Dean fece per replicare, ma a quel punto anche gli altri umani uscirono dalla torre, frastornati e confusi nel trovarsi in tutt’altro luogo rispetto a quello in cui erano prima. 

Fu brava a nasconderlo, ma dovette ammettere che la cosa la sollevò. Non vedendoli arrivare con lui aveva pensato che non fosse riuscito a portarli con sé, e allora sì che ci sarebbe stato da preoccuparsi. Forse doveva smetterla di sottovalutare le sue capacità.

“Juls!” esclamò una delle due ragazze, fissando terrorizzata la biondina ancora svenuta ai suoi piedi. 

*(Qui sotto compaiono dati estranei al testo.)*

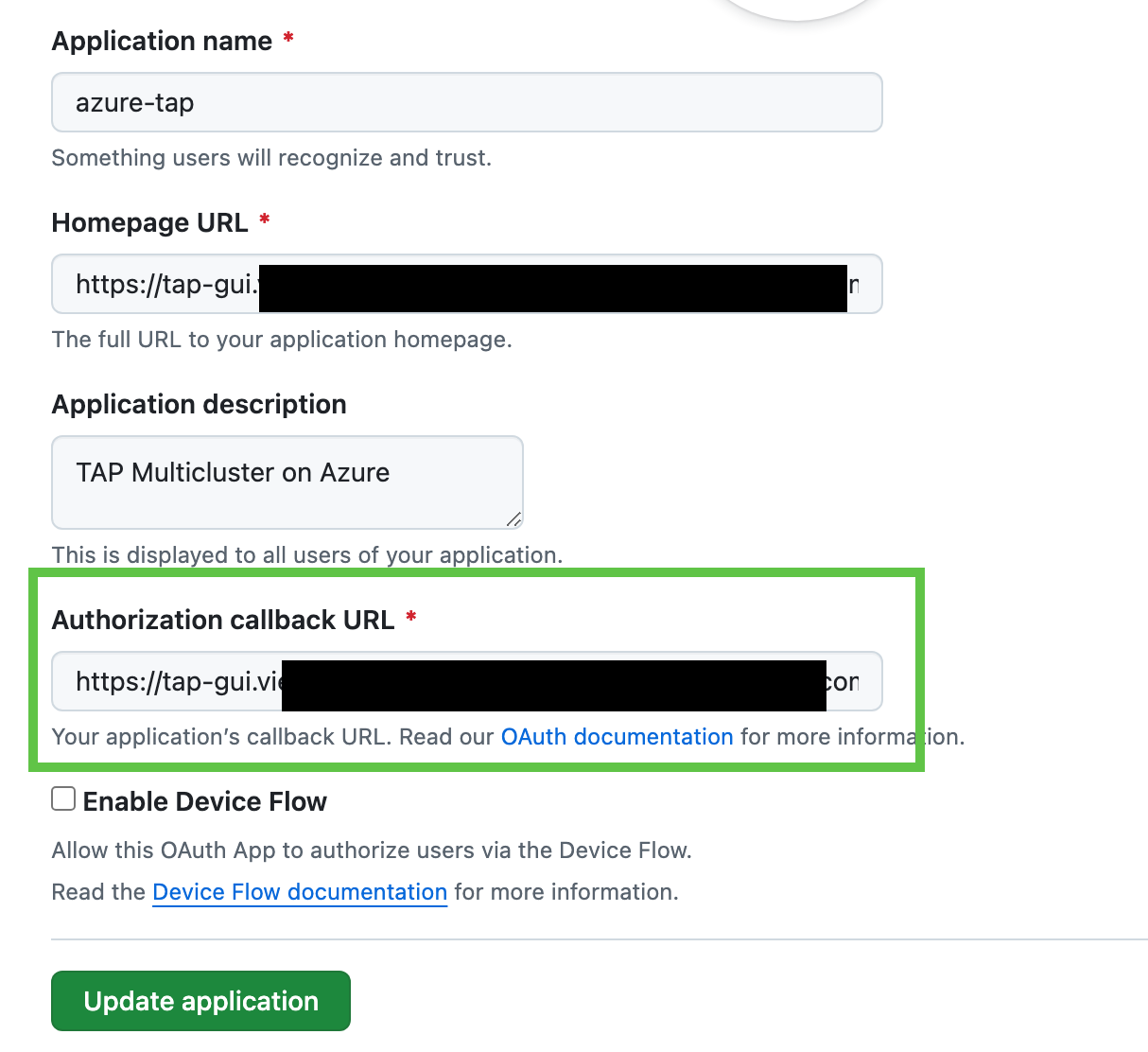The image size is (1148, 1052).
Task: Click the Application description text area
Action: 287,482
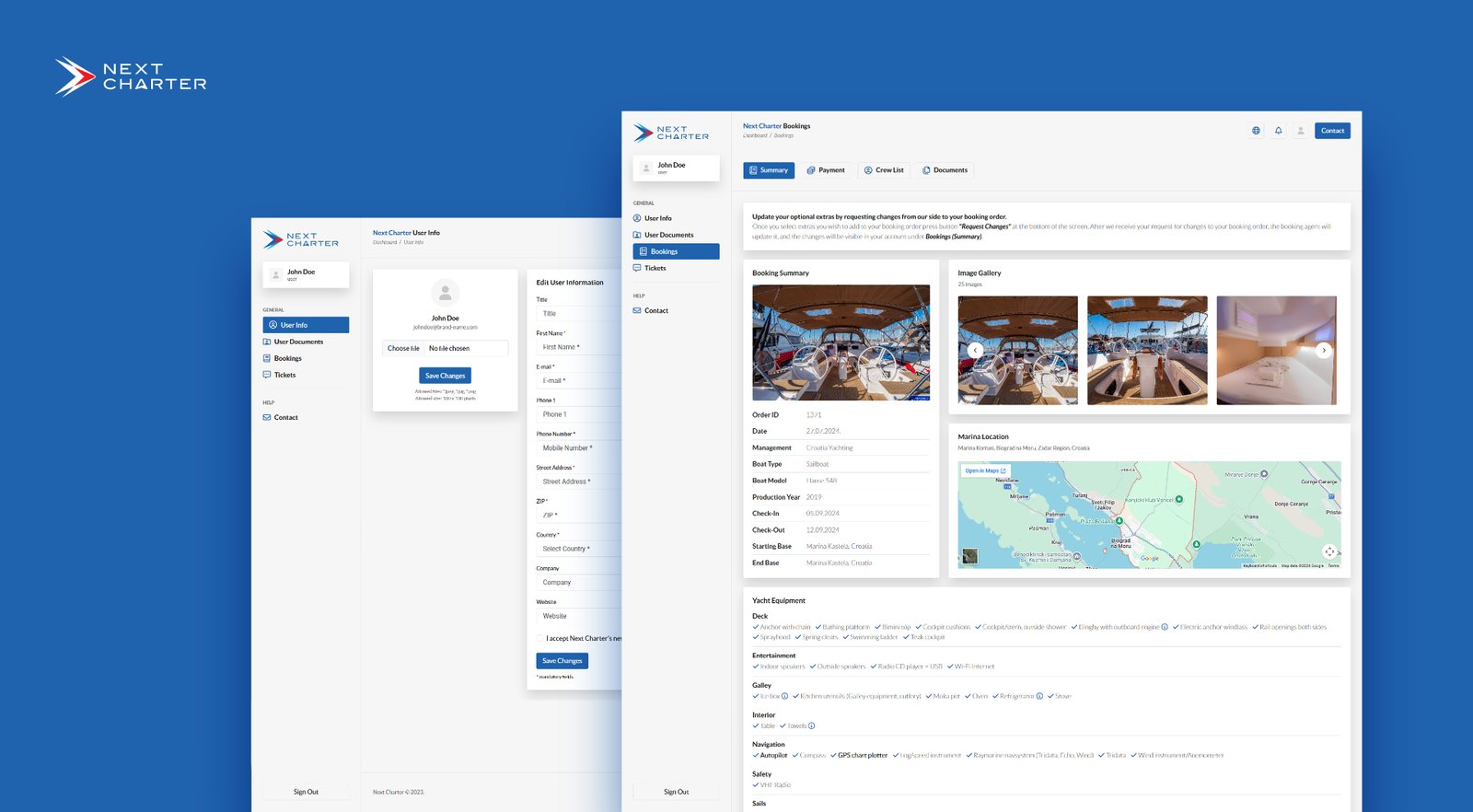Click the Mobile Number input field
Screen dimensions: 1473x812
coord(578,448)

Sia lei che Dean la ignorarono, continuando a squadrarsi con aria di sfida, finché lui non sembrò riacquistare la calma. “Che le hai fatto?” le chiese quindi in tono piatto, indicando la ragazza con un cenno del mento. 

“Tranquillo, sta solo dormendo.” minimizzò Mary, sventolando una mano con noncuranza. “Sai che non farei mai niente per compromettere la missione.”

“Che ne facciamo di loro, Milady?” chiese Carlos, con il suo marcato accento latino.

Mary guardò subito Dean con aria serafica. “Chiedilo a lui. La missione è sua, dopotutto.”

Così il vampiro si rivolse a Dean, che sembrò rifletterci sopra, mentre studiava gli umani attentamente. 

Loro ricambiarono confusi, visto che stavano parlando in rumeno ed era evidente che non capissero una parola. 

“Prendeteli.” ordinò in tono distaccato, riassumendo la sua solita aria di sufficienza.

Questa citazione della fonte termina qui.